Thread overview
Flaoting point operations : unexpected results
Jun 10, 2021
seany
Jun 10, 2021
Dennis
Jun 10, 2021
seany
Jun 10, 2021
Alain De Vos
Jun 11, 2021
frame
June 10, 2021

I have (as mentioned before) an AI project in D.
It is doing several million Floating Point operations.

However, i sometimes see, that the results are radically different.

The same input, fed to the same system .

I do not have and random values. There are some foreach loops.

By radically different, i mean, that the computation whether some points are within some bound or not goes completely out of control. Sometimes they produce correct result, sometimes all results are zero.

Is there a "reproducability" problem?

Thank you.

June 10, 2021

On Thursday, 10 June 2021 at 19:37:36 UTC, seany wrote:

>

However, i sometimes see, that the results are radically different.

Are you using uninitialized memory or multi-threading?

June 10, 2021

On Thursday, 10 June 2021 at 19:51:51 UTC, Dennis wrote:

>

On Thursday, 10 June 2021 at 19:37:36 UTC, seany wrote:

>

However, i sometimes see, that the results are radically different.

Are you using uninitialized memory or multi-threading?

I am using things like :

double [][] myArr = new double [][] (0,0);

and

double [][] tempArr;

and

class myclass {

 int a ;
 this(){}
 ~this(){}
}

followed by :

myclass mc = new myclass;

I dont think these are "uninitialized"?

June 10, 2021

Normally computers are deterministic and same input produces same output.
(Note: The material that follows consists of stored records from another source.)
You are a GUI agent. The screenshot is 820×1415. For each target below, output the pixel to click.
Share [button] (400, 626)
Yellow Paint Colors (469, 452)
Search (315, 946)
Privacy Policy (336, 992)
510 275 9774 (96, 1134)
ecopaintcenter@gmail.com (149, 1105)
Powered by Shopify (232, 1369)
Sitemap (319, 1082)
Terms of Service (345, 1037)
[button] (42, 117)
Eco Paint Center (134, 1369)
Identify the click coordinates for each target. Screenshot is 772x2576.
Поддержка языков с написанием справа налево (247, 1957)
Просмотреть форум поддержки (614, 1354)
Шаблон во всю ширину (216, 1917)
There is however theory on neural network stability and it can be tuned.

June 11, 2021

On Thursday, 10 June 2021 at 20:18:03 UTC, seany wrote:

>

On Thursday, 10 June 2021 at 19:51:51 UTC, Dennis wrote:

>

On Thursday, 10 June 2021 at 19:37:36 UTC, seany wrote:

>

However, i sometimes see, that the results are radically different.

Are you using uninitialized memory or multi-threading?

I am using things like :

double [][] myArr = new double [][] (0,0);

>

I dont think these are "uninitialized"?

Just to clarify, this statement does not initialize double values to 0. It just creates the array with lengths of 0. If you disable range checking as in release mode, you wouldn't see any error here.